Michael J. Maroney was born and raised in Ames, Iowa. He received a B.S. degree in chemistry from Iowa State University and a Ph.D. from the University of Washington (with Norman J. Rose). After a brief stint as a research chemist at Chevron Research Company, he did postdoctoral research in organometallic chemistry at Northwestern University (with William C. Trogler) and in bioinorganic chemistry at the University of Minnesota (with Lawrence Que, Jr.), where he worked on the structure and function of dinuclear non-heme iron proteins. He joined the chemistry faculty at the University of Massachusetts—Amherst in 1985. His research interests include spectroscopic, theoretical, and model studies of metal sites in proteins aimed at elucidating structure–function relationships, with an emphasis on nickel-containing enzymes and proteins involved in bacterial nickel homeostasis.

Stefano Ciurli was born in 1960 in Rosignano Marittimo (Livorno, Italy). He received his laurea degree in chemistry from the University of Pisa (Italy) in 1986, with a thesis on the synthesis and structure of macrocyclic coordination compounds of low-valent transition metals, carried out in the laboratory of Prof. Carlo Floriani at the Department of Chemistry of Columbia University (NY). He then received his Ph.D. degree in inorganic chemistry from Harvard University (Cambridge, MA) in 1990 under the guidance of Prof. Richard H. Holm, with a thesis on the synthetic, structural, and spectroscopic characterization of vanadium/rhenium/nickel heterometal iron–sulfur clusters. Subsequently he completed two years of postdoctoral studies with Prof. Ivano Bertini and Prof. Claudio Luchinat at the University of Bologna (Italy) working on NMR studies of iron–sulfur proteins. In 1992 he started his independent career at the University of Bologna, studying structure–function relationships in copper- and iron-containing redox metalloproteins, as well as initiating his early work on urease.

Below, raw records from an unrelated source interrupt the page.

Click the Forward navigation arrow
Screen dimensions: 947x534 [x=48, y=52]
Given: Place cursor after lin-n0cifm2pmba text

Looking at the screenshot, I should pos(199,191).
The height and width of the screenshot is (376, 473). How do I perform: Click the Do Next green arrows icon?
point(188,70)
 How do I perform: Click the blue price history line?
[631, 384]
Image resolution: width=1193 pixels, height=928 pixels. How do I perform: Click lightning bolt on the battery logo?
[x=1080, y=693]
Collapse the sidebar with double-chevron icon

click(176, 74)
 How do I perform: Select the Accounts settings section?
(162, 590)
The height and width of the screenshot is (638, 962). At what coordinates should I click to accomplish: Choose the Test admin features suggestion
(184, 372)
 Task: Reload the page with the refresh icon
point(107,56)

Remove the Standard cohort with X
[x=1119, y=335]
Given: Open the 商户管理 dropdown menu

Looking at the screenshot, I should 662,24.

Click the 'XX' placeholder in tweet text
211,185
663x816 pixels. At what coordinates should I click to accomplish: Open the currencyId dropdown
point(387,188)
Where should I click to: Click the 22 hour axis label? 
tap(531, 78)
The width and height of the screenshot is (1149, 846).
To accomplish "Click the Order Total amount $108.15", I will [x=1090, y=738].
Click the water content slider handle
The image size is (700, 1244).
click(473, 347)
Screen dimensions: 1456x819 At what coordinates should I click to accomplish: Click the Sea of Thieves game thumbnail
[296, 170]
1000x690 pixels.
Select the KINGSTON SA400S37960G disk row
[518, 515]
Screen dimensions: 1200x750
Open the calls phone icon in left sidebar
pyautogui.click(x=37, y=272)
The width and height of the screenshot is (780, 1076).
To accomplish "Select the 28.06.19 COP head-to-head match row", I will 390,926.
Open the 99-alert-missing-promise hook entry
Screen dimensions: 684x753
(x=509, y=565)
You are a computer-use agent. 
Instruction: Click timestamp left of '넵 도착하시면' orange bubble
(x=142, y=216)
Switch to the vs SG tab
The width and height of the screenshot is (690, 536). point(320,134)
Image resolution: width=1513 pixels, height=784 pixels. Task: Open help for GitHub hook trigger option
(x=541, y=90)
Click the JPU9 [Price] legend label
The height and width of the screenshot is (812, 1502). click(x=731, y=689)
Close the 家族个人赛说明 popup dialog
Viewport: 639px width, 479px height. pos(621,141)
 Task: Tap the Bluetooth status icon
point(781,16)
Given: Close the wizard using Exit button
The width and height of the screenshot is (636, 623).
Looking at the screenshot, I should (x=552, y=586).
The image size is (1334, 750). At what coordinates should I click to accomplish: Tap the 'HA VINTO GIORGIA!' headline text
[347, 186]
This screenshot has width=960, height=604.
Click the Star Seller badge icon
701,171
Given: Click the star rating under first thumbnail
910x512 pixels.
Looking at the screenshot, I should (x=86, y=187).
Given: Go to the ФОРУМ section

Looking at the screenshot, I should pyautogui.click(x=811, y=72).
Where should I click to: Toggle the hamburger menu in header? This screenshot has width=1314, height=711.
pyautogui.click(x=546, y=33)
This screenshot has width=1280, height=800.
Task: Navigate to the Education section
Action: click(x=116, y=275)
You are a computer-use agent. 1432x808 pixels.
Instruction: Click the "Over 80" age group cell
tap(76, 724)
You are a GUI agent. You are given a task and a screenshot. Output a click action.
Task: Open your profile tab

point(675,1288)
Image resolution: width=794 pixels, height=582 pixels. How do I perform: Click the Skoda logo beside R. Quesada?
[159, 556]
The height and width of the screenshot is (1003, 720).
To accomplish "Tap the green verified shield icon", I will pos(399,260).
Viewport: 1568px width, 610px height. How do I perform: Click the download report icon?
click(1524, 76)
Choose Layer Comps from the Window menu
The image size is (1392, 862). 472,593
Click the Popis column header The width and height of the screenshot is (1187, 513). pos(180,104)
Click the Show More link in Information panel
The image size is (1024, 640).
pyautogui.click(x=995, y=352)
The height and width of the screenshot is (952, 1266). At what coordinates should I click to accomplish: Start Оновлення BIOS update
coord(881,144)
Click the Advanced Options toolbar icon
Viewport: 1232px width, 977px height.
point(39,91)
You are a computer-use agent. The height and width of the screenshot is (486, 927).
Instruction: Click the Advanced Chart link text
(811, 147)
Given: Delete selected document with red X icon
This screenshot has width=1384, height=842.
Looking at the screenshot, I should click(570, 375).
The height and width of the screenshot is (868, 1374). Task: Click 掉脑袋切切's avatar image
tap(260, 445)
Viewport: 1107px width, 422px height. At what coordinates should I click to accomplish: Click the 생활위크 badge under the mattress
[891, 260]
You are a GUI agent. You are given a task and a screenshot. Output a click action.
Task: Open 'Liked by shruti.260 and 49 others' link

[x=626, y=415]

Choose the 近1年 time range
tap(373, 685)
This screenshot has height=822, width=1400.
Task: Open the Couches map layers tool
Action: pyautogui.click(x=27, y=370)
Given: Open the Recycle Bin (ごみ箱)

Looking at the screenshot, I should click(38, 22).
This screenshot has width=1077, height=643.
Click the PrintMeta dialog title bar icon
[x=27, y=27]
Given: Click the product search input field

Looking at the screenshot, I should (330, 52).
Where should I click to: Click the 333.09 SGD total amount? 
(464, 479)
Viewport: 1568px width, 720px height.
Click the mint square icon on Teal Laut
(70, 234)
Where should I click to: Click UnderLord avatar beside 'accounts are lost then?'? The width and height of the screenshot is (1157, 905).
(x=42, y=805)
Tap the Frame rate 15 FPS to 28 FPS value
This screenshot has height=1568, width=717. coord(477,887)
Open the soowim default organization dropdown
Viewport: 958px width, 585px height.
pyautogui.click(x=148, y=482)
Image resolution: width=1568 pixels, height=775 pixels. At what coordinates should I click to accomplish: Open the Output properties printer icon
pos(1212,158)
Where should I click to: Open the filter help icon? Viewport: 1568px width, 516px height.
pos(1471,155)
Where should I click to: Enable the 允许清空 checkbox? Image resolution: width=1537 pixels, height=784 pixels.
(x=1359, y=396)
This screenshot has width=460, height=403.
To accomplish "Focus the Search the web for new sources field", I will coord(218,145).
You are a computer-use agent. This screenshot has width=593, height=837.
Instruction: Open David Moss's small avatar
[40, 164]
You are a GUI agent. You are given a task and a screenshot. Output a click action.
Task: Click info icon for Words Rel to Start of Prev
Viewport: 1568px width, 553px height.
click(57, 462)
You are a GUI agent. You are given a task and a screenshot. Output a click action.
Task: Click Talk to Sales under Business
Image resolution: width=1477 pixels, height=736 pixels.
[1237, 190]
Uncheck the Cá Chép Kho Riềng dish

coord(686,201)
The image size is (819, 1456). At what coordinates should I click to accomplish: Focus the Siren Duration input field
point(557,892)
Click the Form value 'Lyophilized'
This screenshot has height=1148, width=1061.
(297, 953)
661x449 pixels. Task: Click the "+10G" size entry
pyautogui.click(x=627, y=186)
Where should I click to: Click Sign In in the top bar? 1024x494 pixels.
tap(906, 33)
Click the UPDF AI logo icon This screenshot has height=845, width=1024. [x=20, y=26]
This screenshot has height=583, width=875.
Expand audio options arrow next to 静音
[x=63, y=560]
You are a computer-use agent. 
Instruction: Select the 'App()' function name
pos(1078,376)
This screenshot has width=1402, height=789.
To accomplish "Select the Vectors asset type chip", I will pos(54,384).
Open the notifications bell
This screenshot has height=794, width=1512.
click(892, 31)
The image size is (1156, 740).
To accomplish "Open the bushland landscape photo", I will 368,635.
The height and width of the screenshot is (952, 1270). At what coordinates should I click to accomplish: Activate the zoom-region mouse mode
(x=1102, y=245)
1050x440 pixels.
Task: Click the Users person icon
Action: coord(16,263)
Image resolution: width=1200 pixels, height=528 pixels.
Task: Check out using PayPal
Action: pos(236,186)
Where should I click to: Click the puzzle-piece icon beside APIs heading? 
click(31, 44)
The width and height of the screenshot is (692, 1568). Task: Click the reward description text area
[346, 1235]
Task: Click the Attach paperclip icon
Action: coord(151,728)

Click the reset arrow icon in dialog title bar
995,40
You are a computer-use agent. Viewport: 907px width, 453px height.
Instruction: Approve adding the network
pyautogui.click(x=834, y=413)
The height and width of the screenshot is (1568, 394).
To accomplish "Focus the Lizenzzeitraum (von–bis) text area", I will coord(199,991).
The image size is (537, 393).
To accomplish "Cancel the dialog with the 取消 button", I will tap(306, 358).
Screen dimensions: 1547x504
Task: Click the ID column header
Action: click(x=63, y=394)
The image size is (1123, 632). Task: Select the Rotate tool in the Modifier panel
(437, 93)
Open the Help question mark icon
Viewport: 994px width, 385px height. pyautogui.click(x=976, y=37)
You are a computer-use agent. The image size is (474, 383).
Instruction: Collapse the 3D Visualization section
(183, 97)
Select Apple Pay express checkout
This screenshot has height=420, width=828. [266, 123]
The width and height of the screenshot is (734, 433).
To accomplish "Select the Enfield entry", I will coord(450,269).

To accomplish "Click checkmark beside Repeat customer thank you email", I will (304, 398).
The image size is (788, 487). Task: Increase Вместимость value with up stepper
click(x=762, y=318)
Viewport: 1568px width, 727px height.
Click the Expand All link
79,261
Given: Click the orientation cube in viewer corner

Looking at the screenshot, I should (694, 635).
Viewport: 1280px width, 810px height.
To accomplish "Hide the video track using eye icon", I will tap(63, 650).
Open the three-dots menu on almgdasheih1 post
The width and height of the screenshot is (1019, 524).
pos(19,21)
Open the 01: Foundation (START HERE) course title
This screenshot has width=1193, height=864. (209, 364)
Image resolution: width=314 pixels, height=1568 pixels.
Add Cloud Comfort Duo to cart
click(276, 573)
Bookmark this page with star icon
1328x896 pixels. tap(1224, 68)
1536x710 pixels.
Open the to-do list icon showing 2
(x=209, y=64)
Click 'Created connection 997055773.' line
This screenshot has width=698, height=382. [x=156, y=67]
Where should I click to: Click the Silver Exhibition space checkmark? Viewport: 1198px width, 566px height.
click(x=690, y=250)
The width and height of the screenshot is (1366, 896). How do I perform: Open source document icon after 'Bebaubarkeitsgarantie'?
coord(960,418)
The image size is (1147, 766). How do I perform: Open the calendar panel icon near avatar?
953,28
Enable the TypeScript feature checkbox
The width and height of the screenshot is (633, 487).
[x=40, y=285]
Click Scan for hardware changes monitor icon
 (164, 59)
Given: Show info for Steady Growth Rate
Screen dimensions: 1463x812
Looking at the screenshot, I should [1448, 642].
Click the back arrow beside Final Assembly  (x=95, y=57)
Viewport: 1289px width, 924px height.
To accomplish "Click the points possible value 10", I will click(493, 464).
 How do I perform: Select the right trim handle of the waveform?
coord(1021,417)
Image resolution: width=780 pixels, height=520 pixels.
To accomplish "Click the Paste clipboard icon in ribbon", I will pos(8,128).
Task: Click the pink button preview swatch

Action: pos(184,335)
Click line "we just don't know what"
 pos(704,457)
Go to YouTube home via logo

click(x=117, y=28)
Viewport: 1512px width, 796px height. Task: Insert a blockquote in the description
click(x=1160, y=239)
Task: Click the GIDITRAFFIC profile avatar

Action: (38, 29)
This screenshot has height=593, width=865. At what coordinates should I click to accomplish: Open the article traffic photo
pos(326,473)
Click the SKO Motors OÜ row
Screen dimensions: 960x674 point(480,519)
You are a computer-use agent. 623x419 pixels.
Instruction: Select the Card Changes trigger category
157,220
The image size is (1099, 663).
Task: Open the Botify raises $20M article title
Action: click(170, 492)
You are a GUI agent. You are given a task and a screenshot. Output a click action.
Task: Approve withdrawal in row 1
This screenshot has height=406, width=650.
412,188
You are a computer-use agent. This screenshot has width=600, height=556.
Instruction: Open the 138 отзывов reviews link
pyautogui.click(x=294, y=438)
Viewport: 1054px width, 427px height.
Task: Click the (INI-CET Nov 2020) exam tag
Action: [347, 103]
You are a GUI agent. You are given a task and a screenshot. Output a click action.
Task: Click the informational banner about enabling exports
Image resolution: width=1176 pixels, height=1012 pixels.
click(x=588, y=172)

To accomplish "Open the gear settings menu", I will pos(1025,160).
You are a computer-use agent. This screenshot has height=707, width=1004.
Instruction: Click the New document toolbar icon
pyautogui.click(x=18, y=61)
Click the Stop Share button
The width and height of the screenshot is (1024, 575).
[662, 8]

He became Professor of General and Inorganic Chemistry in 2001. Since then, in addition to pursuing structural investigations on urease, he became interested in the molecular basis of nickel trafficking, approaching, in the most recent years, the metal-mediated protein–DNA interactions involved in nickel-sensing and nickel-dependent gene regulation.